→ INSTRUCTIONS TO FOLLOW
Reproduce every one of the following rows verbatim, keeping each line in its original order and form.

□ □ □

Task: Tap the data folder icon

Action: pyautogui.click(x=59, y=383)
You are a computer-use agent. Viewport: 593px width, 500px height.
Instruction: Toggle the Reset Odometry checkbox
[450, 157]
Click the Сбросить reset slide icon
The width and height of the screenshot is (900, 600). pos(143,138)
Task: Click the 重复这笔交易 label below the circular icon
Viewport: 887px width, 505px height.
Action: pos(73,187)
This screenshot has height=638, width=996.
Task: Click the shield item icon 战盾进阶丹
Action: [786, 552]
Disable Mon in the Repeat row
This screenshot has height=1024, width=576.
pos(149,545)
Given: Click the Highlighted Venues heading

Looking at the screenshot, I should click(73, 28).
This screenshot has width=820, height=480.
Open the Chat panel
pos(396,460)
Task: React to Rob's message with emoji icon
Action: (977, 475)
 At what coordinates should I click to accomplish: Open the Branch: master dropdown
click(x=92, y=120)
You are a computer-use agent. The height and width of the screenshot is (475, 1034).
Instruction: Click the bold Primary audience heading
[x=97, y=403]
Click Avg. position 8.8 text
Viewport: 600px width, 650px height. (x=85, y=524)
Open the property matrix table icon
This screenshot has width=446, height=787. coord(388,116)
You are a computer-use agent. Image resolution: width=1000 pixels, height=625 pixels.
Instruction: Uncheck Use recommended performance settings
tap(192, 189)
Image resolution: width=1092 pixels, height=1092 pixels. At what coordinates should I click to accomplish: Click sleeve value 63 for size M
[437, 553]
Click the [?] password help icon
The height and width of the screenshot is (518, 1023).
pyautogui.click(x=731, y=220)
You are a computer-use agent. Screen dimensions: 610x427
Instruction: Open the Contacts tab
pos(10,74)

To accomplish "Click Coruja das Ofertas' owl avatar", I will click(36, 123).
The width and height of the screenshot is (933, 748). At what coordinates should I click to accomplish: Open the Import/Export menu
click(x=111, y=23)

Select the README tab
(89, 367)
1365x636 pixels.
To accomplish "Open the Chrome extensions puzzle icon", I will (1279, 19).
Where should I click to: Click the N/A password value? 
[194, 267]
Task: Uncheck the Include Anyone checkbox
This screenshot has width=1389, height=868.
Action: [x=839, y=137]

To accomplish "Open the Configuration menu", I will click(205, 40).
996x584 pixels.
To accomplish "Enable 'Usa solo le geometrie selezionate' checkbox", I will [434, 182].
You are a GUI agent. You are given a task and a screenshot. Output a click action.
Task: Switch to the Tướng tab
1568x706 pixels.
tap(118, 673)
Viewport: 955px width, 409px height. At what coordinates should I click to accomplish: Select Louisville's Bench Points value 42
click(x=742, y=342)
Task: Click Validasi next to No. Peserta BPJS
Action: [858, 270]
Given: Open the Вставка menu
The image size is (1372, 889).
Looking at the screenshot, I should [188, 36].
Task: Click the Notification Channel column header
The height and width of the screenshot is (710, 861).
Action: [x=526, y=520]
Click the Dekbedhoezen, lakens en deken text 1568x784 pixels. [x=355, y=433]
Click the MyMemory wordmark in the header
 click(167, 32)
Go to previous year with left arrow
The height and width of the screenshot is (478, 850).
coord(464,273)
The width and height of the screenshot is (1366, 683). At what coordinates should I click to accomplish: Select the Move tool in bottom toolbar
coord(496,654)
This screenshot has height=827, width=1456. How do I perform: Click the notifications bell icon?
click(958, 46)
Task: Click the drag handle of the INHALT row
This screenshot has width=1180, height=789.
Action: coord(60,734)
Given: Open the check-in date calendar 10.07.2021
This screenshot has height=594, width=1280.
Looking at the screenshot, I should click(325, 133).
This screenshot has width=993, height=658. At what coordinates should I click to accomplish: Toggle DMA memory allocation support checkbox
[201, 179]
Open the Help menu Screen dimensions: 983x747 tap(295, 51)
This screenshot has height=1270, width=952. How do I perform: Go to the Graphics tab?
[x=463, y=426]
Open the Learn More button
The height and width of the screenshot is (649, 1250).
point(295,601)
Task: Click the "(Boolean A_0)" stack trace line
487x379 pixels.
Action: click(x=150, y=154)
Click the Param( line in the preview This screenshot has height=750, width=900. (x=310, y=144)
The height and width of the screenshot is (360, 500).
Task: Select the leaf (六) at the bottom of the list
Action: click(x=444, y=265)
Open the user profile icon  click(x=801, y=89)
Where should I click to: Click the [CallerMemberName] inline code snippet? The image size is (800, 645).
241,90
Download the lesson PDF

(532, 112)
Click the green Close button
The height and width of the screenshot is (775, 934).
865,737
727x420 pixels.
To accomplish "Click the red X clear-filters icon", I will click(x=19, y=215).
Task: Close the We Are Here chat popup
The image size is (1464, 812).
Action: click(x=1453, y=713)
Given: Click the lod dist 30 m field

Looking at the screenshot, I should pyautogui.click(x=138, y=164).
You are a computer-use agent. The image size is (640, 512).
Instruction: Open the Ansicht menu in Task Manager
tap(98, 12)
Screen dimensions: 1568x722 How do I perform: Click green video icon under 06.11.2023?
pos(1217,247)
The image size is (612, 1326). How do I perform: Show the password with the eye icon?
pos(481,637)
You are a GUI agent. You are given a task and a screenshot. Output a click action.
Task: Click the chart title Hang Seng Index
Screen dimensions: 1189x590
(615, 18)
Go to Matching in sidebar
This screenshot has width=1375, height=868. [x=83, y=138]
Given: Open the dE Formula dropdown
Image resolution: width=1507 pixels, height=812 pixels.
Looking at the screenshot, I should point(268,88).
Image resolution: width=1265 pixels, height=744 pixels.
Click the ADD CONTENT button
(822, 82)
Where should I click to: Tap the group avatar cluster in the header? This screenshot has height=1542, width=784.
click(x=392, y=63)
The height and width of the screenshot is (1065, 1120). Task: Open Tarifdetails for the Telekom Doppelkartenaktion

□ □ □

→ CORRECT RESULT
Task: Tap the data folder icon

Action: pyautogui.click(x=59, y=383)
You are a computer-use agent. Viewport: 593px width, 500px height.
Instruction: Toggle the Reset Odometry checkbox
[450, 157]
Click the Сбросить reset slide icon
The width and height of the screenshot is (900, 600). pos(143,138)
Task: Click the 重复这笔交易 label below the circular icon
Viewport: 887px width, 505px height.
Action: pos(73,187)
This screenshot has height=638, width=996.
Task: Click the shield item icon 战盾进阶丹
Action: [786, 552]
Disable Mon in the Repeat row
This screenshot has height=1024, width=576.
pos(149,545)
Given: Click the Highlighted Venues heading

Looking at the screenshot, I should click(73, 28).
This screenshot has width=820, height=480.
Open the Chat panel
pos(396,460)
Task: React to Rob's message with emoji icon
Action: (977, 475)
 At what coordinates should I click to accomplish: Open the Branch: master dropdown
click(x=92, y=120)
You are a computer-use agent. The height and width of the screenshot is (475, 1034).
Instruction: Click the bold Primary audience heading
[x=97, y=403]
Click Avg. position 8.8 text
Viewport: 600px width, 650px height. (x=85, y=524)
Open the property matrix table icon
This screenshot has width=446, height=787. coord(388,116)
You are a computer-use agent. Image resolution: width=1000 pixels, height=625 pixels.
Instruction: Uncheck Use recommended performance settings
tap(192, 189)
Image resolution: width=1092 pixels, height=1092 pixels. At what coordinates should I click to accomplish: Click sleeve value 63 for size M
[437, 553]
Click the [?] password help icon
The height and width of the screenshot is (518, 1023).
pyautogui.click(x=731, y=220)
You are a computer-use agent. Screen dimensions: 610x427
Instruction: Open the Contacts tab
pos(10,74)

To accomplish "Click Coruja das Ofertas' owl avatar", I will click(36, 123).
The width and height of the screenshot is (933, 748). At what coordinates should I click to accomplish: Open the Import/Export menu
click(x=111, y=23)

Select the README tab
(89, 367)
1365x636 pixels.
To accomplish "Open the Chrome extensions puzzle icon", I will (1279, 19).
Where should I click to: Click the N/A password value? 
[194, 267]
Task: Uncheck the Include Anyone checkbox
This screenshot has width=1389, height=868.
Action: [x=839, y=137]

To accomplish "Open the Configuration menu", I will click(205, 40).
996x584 pixels.
To accomplish "Enable 'Usa solo le geometrie selezionate' checkbox", I will [434, 182].
You are a GUI agent. You are given a task and a screenshot. Output a click action.
Task: Switch to the Tướng tab
1568x706 pixels.
tap(118, 673)
Viewport: 955px width, 409px height. At what coordinates should I click to accomplish: Select Louisville's Bench Points value 42
click(x=742, y=342)
Task: Click Validasi next to No. Peserta BPJS
Action: [858, 270]
Given: Open the Вставка menu
The image size is (1372, 889).
Looking at the screenshot, I should [188, 36].
Task: Click the Notification Channel column header
The height and width of the screenshot is (710, 861).
Action: [x=526, y=520]
Click the Dekbedhoezen, lakens en deken text 1568x784 pixels. [x=355, y=433]
Click the MyMemory wordmark in the header
 click(167, 32)
Go to previous year with left arrow
The height and width of the screenshot is (478, 850).
coord(464,273)
The width and height of the screenshot is (1366, 683). At what coordinates should I click to accomplish: Select the Move tool in bottom toolbar
coord(496,654)
This screenshot has height=827, width=1456. How do I perform: Click the notifications bell icon?
click(958, 46)
Task: Click the drag handle of the INHALT row
This screenshot has width=1180, height=789.
Action: coord(60,734)
Given: Open the check-in date calendar 10.07.2021
This screenshot has height=594, width=1280.
Looking at the screenshot, I should click(325, 133).
This screenshot has width=993, height=658. At what coordinates should I click to accomplish: Toggle DMA memory allocation support checkbox
[201, 179]
Open the Help menu Screen dimensions: 983x747 tap(295, 51)
This screenshot has height=1270, width=952. How do I perform: Go to the Graphics tab?
[x=463, y=426]
Open the Learn More button
The height and width of the screenshot is (649, 1250).
point(295,601)
Task: Click the "(Boolean A_0)" stack trace line
487x379 pixels.
Action: click(x=150, y=154)
Click the Param( line in the preview This screenshot has height=750, width=900. (x=310, y=144)
The height and width of the screenshot is (360, 500).
Task: Select the leaf (六) at the bottom of the list
Action: click(x=444, y=265)
Open the user profile icon  click(x=801, y=89)
Where should I click to: Click the [CallerMemberName] inline code snippet? The image size is (800, 645).
241,90
Download the lesson PDF

(532, 112)
Click the green Close button
The height and width of the screenshot is (775, 934).
865,737
727x420 pixels.
To accomplish "Click the red X clear-filters icon", I will click(x=19, y=215).
Task: Close the We Are Here chat popup
The image size is (1464, 812).
Action: click(x=1453, y=713)
Given: Click the lod dist 30 m field

Looking at the screenshot, I should pyautogui.click(x=138, y=164).
You are a computer-use agent. The image size is (640, 512).
Instruction: Open the Ansicht menu in Task Manager
tap(98, 12)
Screen dimensions: 1568x722 How do I perform: Click green video icon under 06.11.2023?
pos(1217,247)
The image size is (612, 1326). How do I perform: Show the password with the eye icon?
pos(481,637)
You are a GUI agent. You are given a task and a screenshot. Output a click action.
Task: Click the chart title Hang Seng Index
Screen dimensions: 1189x590
(615, 18)
Go to Matching in sidebar
This screenshot has width=1375, height=868. [x=83, y=138]
Given: Open the dE Formula dropdown
Image resolution: width=1507 pixels, height=812 pixels.
Looking at the screenshot, I should point(268,88).
Image resolution: width=1265 pixels, height=744 pixels.
Click the ADD CONTENT button
(822, 82)
Where should I click to: Tap the group avatar cluster in the header? This screenshot has height=1542, width=784.
click(x=392, y=63)
The height and width of the screenshot is (1065, 1120). Task: Open Tarifdetails for the Telekom Doppelkartenaktion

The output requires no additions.